If there are multiple queries running, you might notice that the queries are taking longer to complete because the default value for hive.server2.tez.sessions.per.default.queue is 1, which means only one query can run at a time. Therefore, depending on your resource availability and query concurrency/load on the server, you can set hive.server2.tez.initialize.default.sessions to "true" and increase the value of hive.server2.tez.sessions.per.default.queue.

Summary:
HIVE-23100 introduces stricter type checking for comparison operations between columns and constants, affecting type combinations governed by the hive.strict.checks.type.safety property. This change ensures safer comparisons by enforcing stricter rules before any implicit type conversion occurs.
The table below outlines the behavior changes before and after HIVE-23100 for expressions of the form E1 op E2 or E2 op E1, where op represents comparison operators such as <, <=, =, >, >=, !=, E1 is a column reference, and E2 is a constant.

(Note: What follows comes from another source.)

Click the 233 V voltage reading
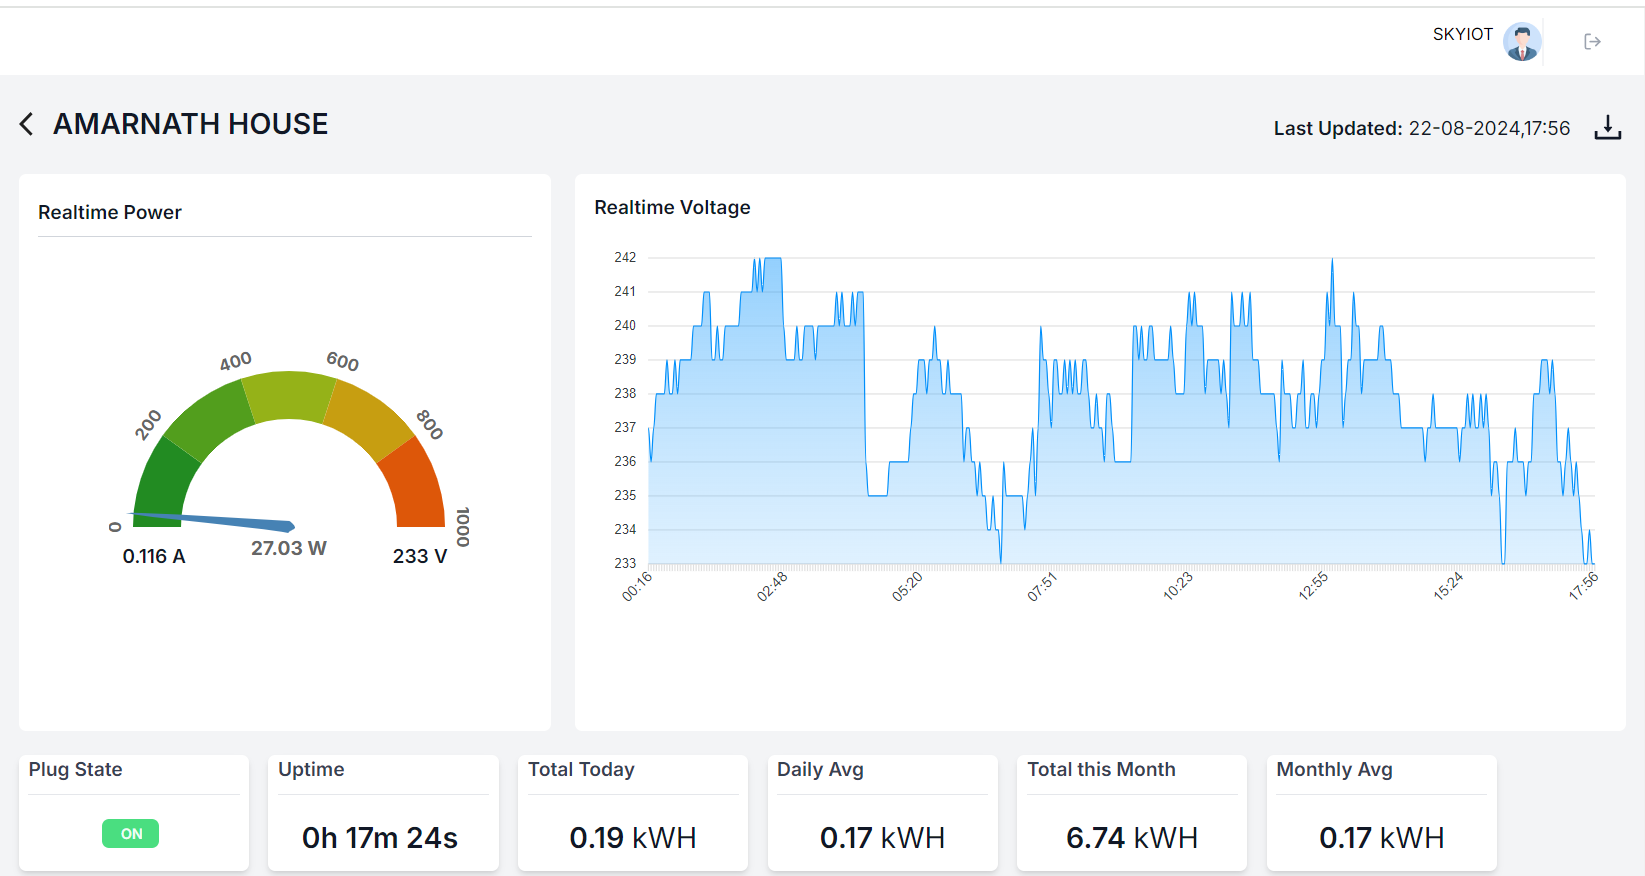 [419, 556]
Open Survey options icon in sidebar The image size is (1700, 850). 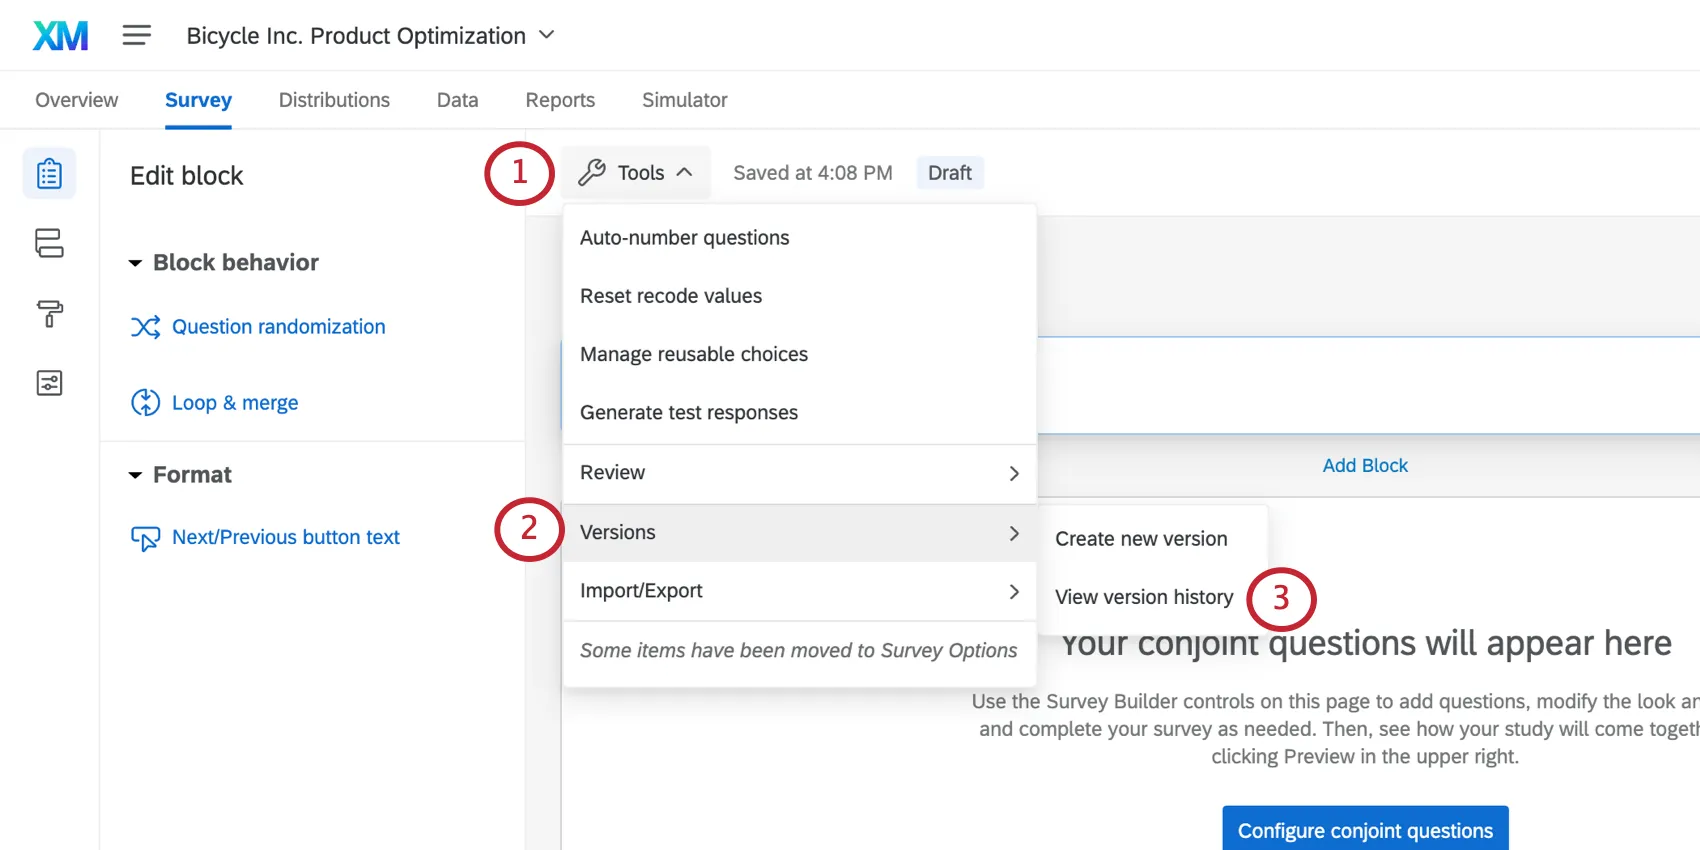49,383
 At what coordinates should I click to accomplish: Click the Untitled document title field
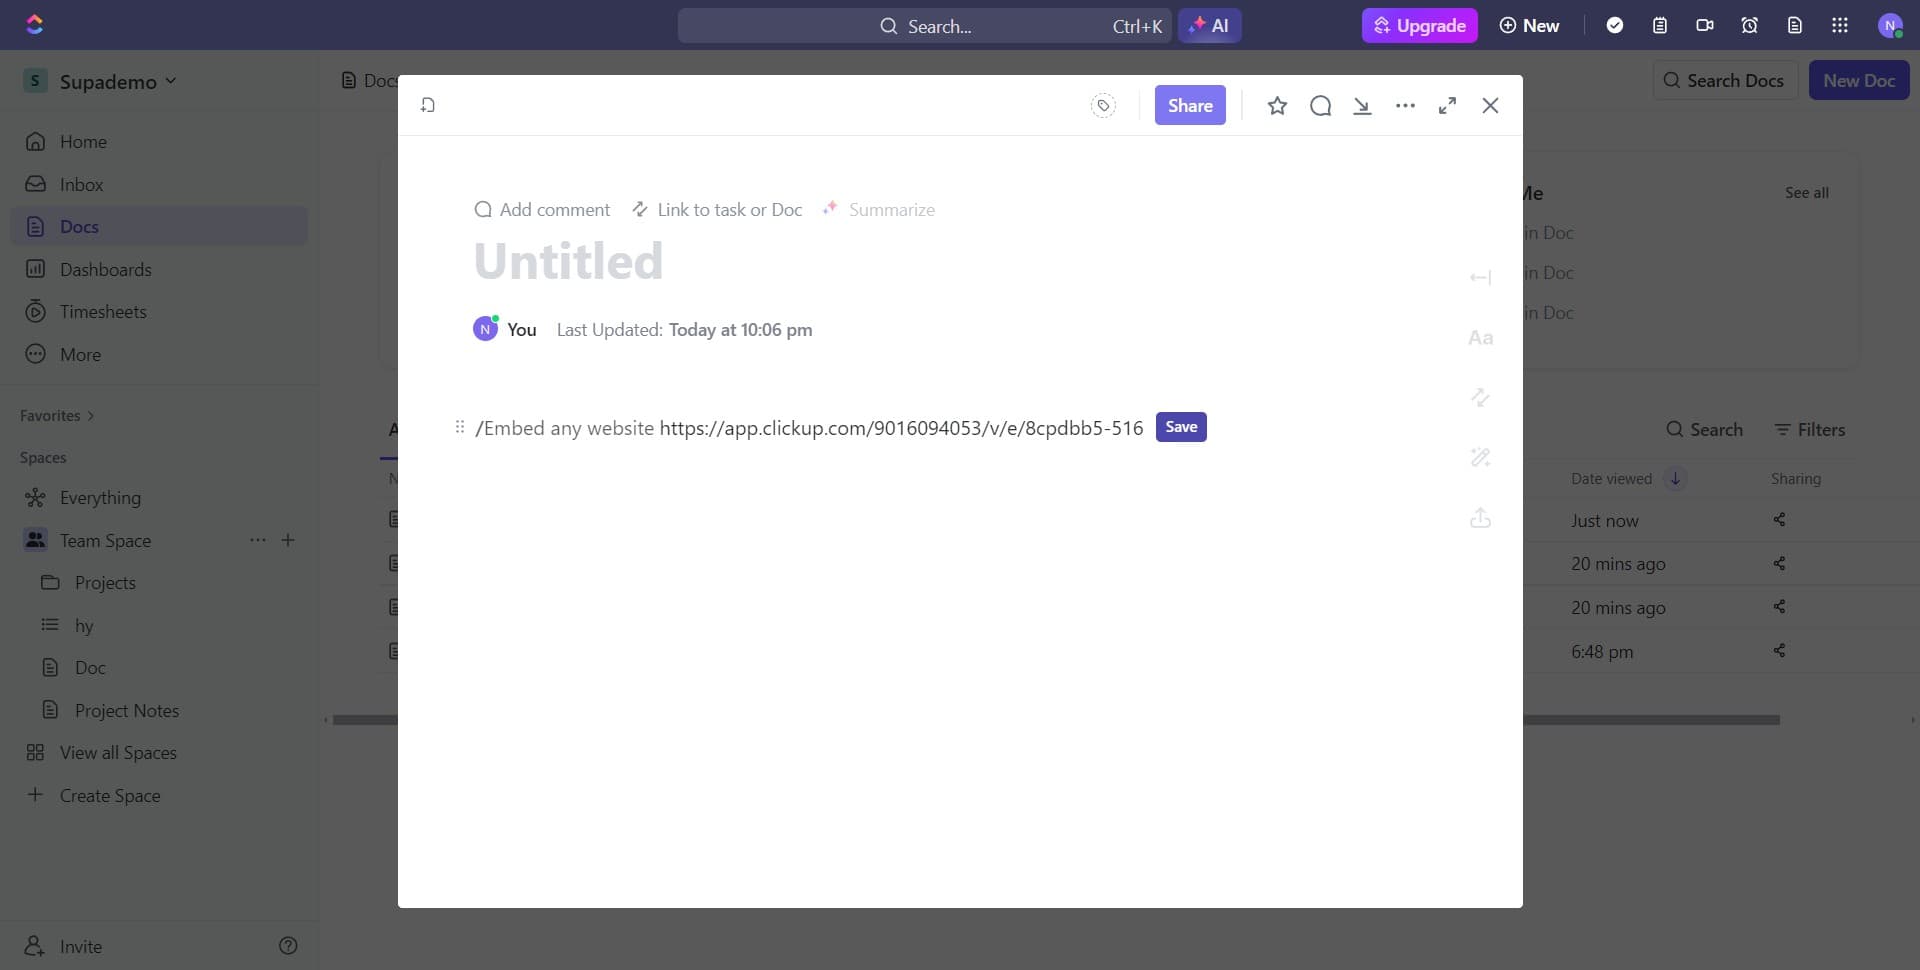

Case E1 Type E2 Type Before After Snippet
A BIGINT STRING OK ERROR/WARN c_bigint = '9223372036854775807'
B DOUBLE BIGINT OK WARN c_double = 9223372036854775807
Previous behavior:
Hive implicitly converted the constant (E2) to the column's type (E1) before enforcing strict type checking, allowing queries to complete without errors or warnings. However, this approach carried risks of unintended results due to unsafe type conversions.
New behavior:
Strict type checking is performed before any implicit type conversion, and the outcome depends on the hive.strict.checks.type.safety property setting:
  • If true, the query will throw a compilation error.
  • If false, the query will execute but will generate a warning in the logs.
The error or warning will highlight that such comparisons are generally unsafe, with the message:
Unsafe compares between different types are disabled for safety reasons.